Farmville is not a likely spot for a getaway, unless you’re shopping in the massive Green Front Furniture warehouses or dropping students off at Longwood or Hampden-Sydney colleges. But we’d been hearing from friends who’d been to the quaint, historic town to check out its new High Bridge Trail. And with the opening of a recently renovated historic hotel promising luxury accommodations at a fraction of big-city prices, we couldn’t resist. Luxury—in Farmville?

From Charlottesville, Farmville is an easy hour-and-15-minute, two-lane drive down Route 20 through Scottsville. Approaching town, we switched off the GPS and then cruised the streets casually, taking our time to find the hotel and getting the lay of the land in the compact historic downtown.
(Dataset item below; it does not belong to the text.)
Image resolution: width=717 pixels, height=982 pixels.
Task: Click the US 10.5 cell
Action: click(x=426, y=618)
The Hotel Weyanoke sits across from Longwood University. Built in 1925, the hotel recently expanded to 70 rooms. The least expensive have a queen bed and go for $99 a night, bumping up to $109 a night on weekends (plus taxes and other fees). We chose a room with two queens and a balcony, which came to $140 all in for a Sunday stay. The accommodations were spacious and deluxe, with mid-century–style furnishings and decorations of small sculptures and stylish vases. Oddly, these items were all glued down (to prevent theft, we guess). In any case, we were thrilled with the oversized shower, the low light, and the sensor that illuminates the bathroom when you walk in (especially helpful in the dark of night). We also appreciated the fridge, wooden tray for breakfast in bed, and the Hamilton Beach coffee maker with refillable filters.
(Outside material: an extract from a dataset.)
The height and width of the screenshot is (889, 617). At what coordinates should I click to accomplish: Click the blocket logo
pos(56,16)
The hotel’s location is perfect for walking to explore downtown. The first diversion to catch our eye was a series of vintage-styled women’s costumes in the window of the Longwood Center for the Visual Arts. Admission is free to the 33,000-square-foot center, a former Rose’s department store. Author and illustrator Victoria Kahn’s “Pinkalicious” exhibition was just ending, and Christopher Reporter’s exhibit of death masks, including Lee Harvey Oswald, was a serious contrast to the pinkaliciousness. The costumes in the window, we learned, were designed for Longwood theater productions like Macbeth and A Midsummer Night’s Dream.
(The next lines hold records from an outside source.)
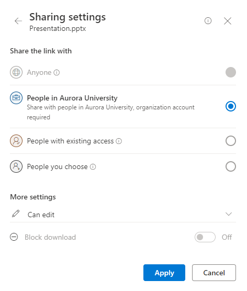Click the globe icon next to Anyone

pos(16,72)

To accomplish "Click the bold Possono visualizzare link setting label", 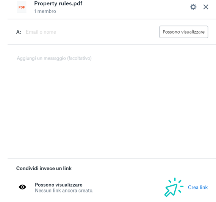I will (x=58, y=185).
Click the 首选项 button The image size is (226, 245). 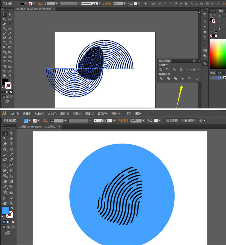[189, 121]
Also on Main Street, Green Front Furniture offers almost a million square feet of high-end wares at discount prices. The furniture mecca encompasses 12 buildings—many of them former tobacco warehouses—and has long been a destination for design-minded Charlottesvillians. But if furniture shopping isn’t your thing, the historic district offers other options. Mainly Clay has handcrafted gifts, pottery supplies, and classes. Gladiola Girls lifestyle boutique boasts “urban chic wear,” something else we wouldn’t have expected in a former tobacco town.

The 32-mile-long High Bridge Trail access point is also on Main Street, about a quarter mile from the Hotel Weyanoke. The former rail bed with finely crushed limestone has been a draw for Charlottesville bicyclists, who rave about how level it is and amenities like picnic tables and toilets along the trail. The actual High Bridge spans 2,400 feet, about 125 feet above the Appomattox River. If you don’t BYOBike, the Outdoor Adventure Store at the access point rents trail cruisers for two hours for $19.95—enough time to get to the High Bridge 4.5 miles away.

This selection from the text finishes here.